R/stlplus.R

#' Seasonal Decomposition of Time Series by Loess
#'
#' Decompose a time series into seasonal, trend and irregular components using \code{loess}, acronym STL.  A new implementation of STL.  Allows for NA values, local quadratic smoothing,  post-trend smoothing, and endpoint blending.  The usage is very similar to that of R's built-in \code{stl()}.
#'
#' @param x vector of time series values, in order of time.  If \code{x} is a time series object, then \code{t} and \code{n.p} do not need to be specified, although they still can be.
#' @param t times at which the time series values were observed.  Not required.
#' @param n.p periodicity of the seasonal component.  In R's \code{stl} function, this is the frequency of the time series.
#' @param s.window either the character string \code{"periodic"} or the span (in lags) of the loess window for seasonal extraction, which should be odd.  This has no default.
#' @param s.degree degree of locally-fitted polynomial in seasonal extraction.  Should be 0, 1, or 2.
#' @param t.window the span (in lags) of the loess window for trend extraction, which should be odd.  If \code{NULL}, the default, \code{nextodd(ceiling((1.5*period) / (1-(1.5/s.window))))}, is taken.
#' @param t.degree degree of locally-fitted polynomial in trend extraction.  Should be 0, 1, or 2.
#' @param l.window the span (in lags) of the loess window of the low-pass filter used for each subseries.  Defaults to the smallest odd integer greater than or equal to \code{n.p} which is recommended since it prevents competition between the trend and seasonal components.  If not an odd integer its given value is increased to the next odd one.
#' @param l.degree degree of locally-fitted polynomial for the subseries low-pass filter.  Should be 0, 1, or 2.
#' @param critfreq the critical frequency to use for automatic calculation of smoothing windows for the trend and high-pass filter.

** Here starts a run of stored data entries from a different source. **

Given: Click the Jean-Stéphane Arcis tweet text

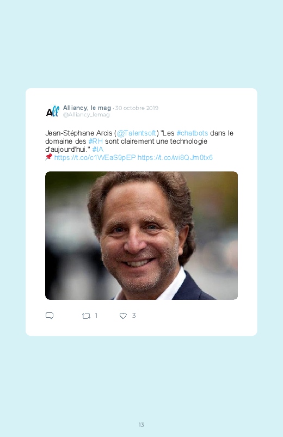Looking at the screenshot, I should click(x=139, y=145).
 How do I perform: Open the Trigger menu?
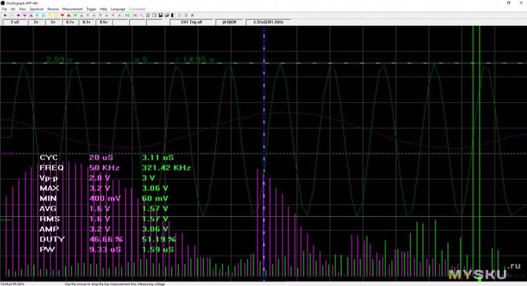[91, 9]
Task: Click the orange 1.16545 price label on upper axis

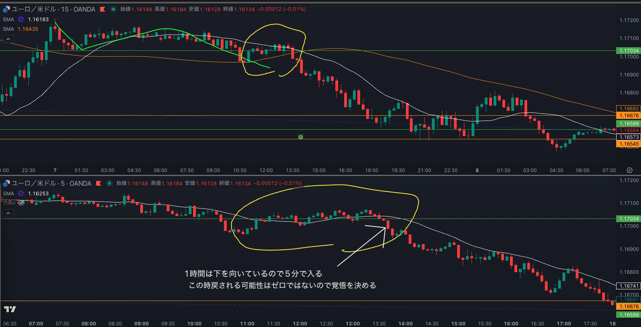Action: (x=628, y=144)
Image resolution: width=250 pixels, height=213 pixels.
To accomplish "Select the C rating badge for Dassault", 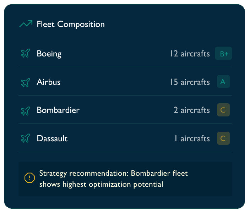I will pos(223,138).
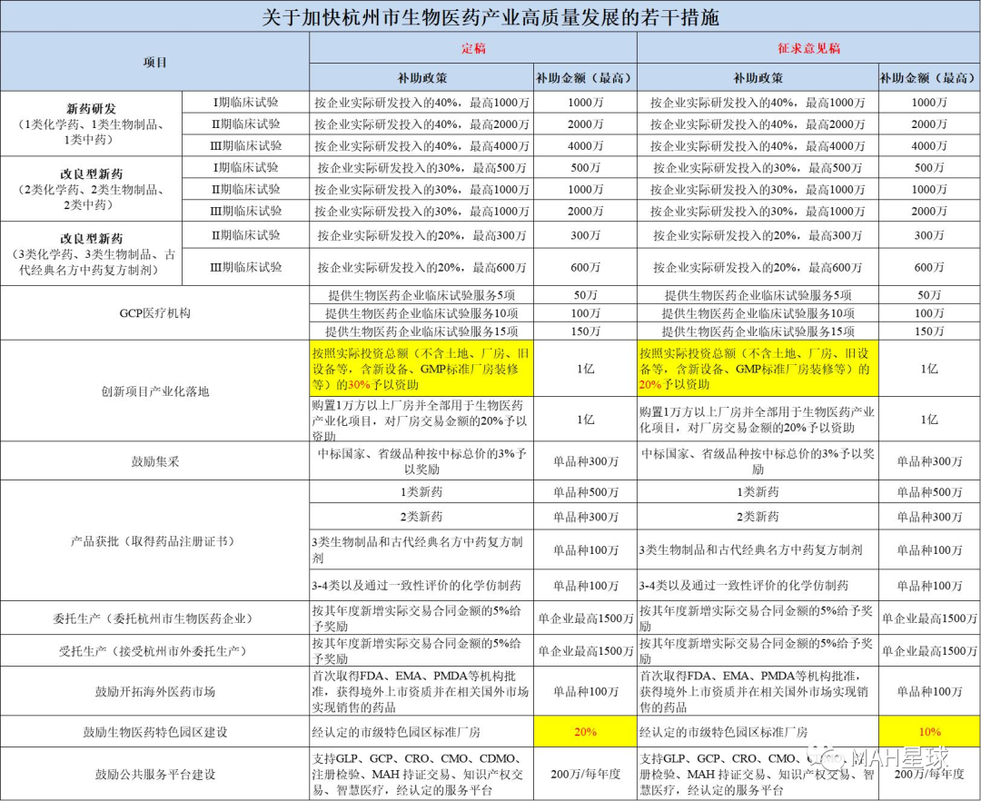Select the 鼓励集采 row label
The image size is (981, 801).
pos(155,461)
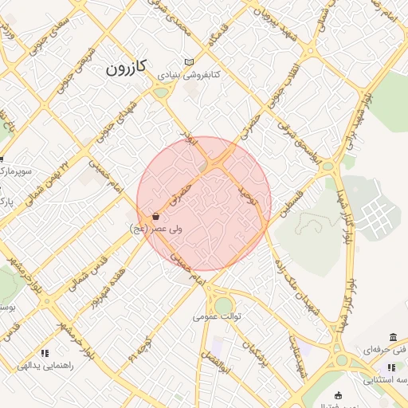408x408 pixels.
Task: Click the school icon above راهنمایی یدالهی
Action: point(45,353)
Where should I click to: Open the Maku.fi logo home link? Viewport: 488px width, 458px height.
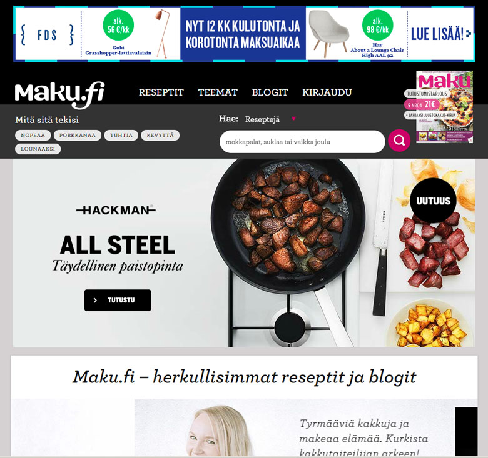pyautogui.click(x=60, y=95)
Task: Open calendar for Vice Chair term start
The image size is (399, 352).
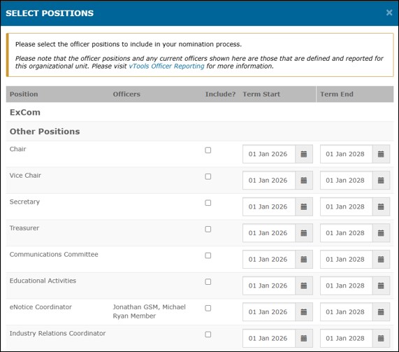Action: 304,181
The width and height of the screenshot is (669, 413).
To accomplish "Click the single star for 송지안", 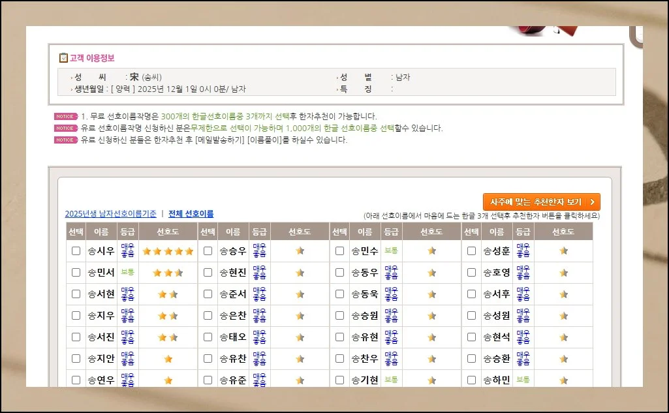I will 168,359.
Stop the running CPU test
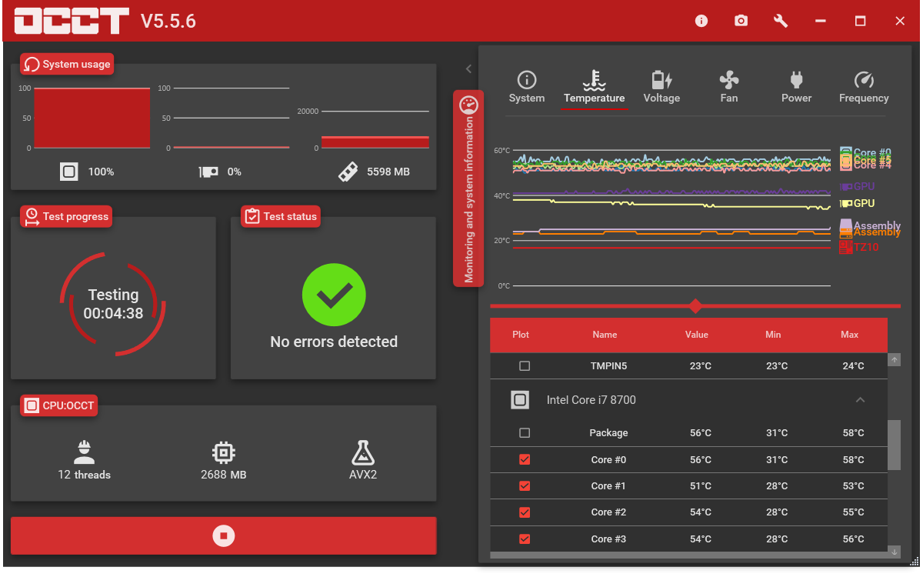Image resolution: width=923 pixels, height=577 pixels. tap(223, 535)
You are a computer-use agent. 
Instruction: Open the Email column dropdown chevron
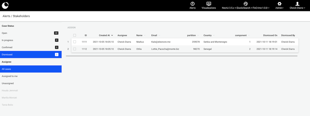coord(159,35)
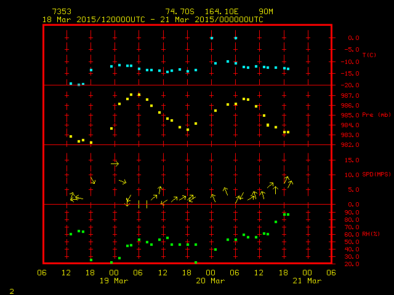
Task: Click the T(C) temperature axis label
Action: 369,55
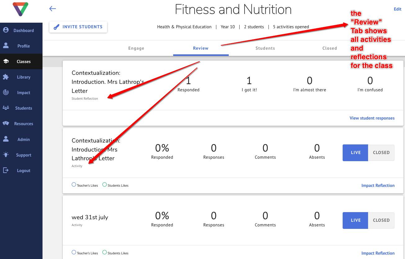Open Dashboard from the sidebar icon
This screenshot has width=405, height=259.
click(6, 30)
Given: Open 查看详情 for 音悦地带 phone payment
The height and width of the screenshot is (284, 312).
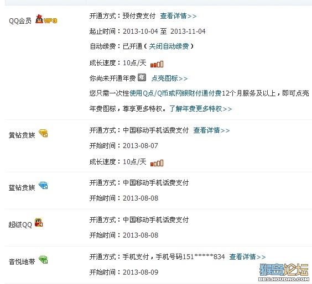Looking at the screenshot, I should pos(247,257).
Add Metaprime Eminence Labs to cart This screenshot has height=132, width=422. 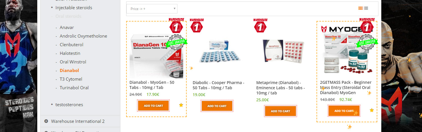click(280, 111)
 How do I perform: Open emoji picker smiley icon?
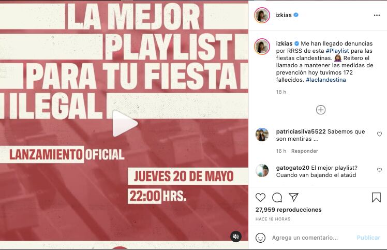tap(260, 238)
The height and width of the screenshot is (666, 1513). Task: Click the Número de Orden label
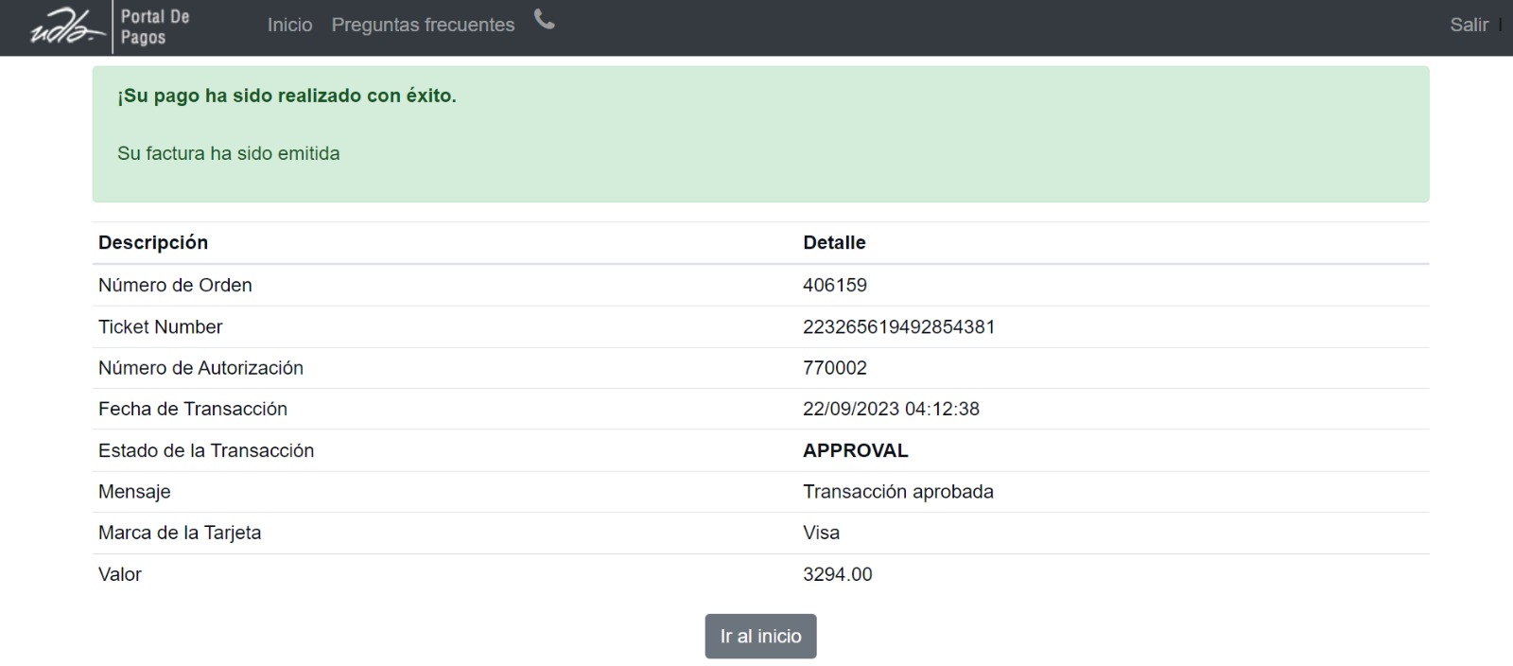pos(175,285)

#' @param fc.window vector of lengths of windows for loess smoothings for other trend frequency components after the original STL decomposition has been obtained.  The smoothing is applied to the data with the STL seasonal component removed.  A frequency component is computed by a loess fit with the window length equal to the first element of fc.window, the component is removed, another component is computed with the window length equal to the second element of fc.window, and so forth. In most cases, the values of the argument should be decreasing, that is, the frequency bands of the fitted components should increase. The robustness weights from original STL are used as weights in the loess fitting if specified.

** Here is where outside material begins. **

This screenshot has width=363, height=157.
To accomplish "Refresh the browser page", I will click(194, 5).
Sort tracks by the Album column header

#' @param fc.degree vector of degrees of locally-fitted polynomial in the loess smoothings for the frequency components specified in fc.window. Values of 0, 1 and 2 are allowed. If the length of fc.degree is less than that of fc.window, the former is expanded to the length of the latter using rep; thus, giving the value 1 specifies a degree of 1 for all components.
#' @param fc.name vector of names of the post-trend smoothing operations specified by \code{fc.window} and \code{fc.degree} (optional).
#' @param inner integer; the number of \sQuote{inner} (backfitting) iterations; usually very few (2) iterations suffice.
#' @param outer integer; the number of \sQuote{outer} robustness iterations.  Default is 0, but Recommended if outliers are present.
#' @param sub.labels optional vector of length n.p that contains the labels of the subseries in their natural order (such as month name, day of week, etc.), used for strip labels when plotting.  All entries must be unique.
#' @param sub.start which element of sub.labels does the series begin with.  See details.
#' @param zero.weight value to use as zero for zero weighting
#' @param details if \code{TRUE}, returns a list of the results of all the intermediate iterations.
#' @param s.jump,t.jump,l.jump,fc.jump integers at least one to increase speed of the respective smoother.  Linear interpolation happens between every \code{*.jump}th value.
#' @param s.blend,t.blend,l.blend,fc.blend vectors of proportion of blending to degree 0 polynomials at the endpoints of the series.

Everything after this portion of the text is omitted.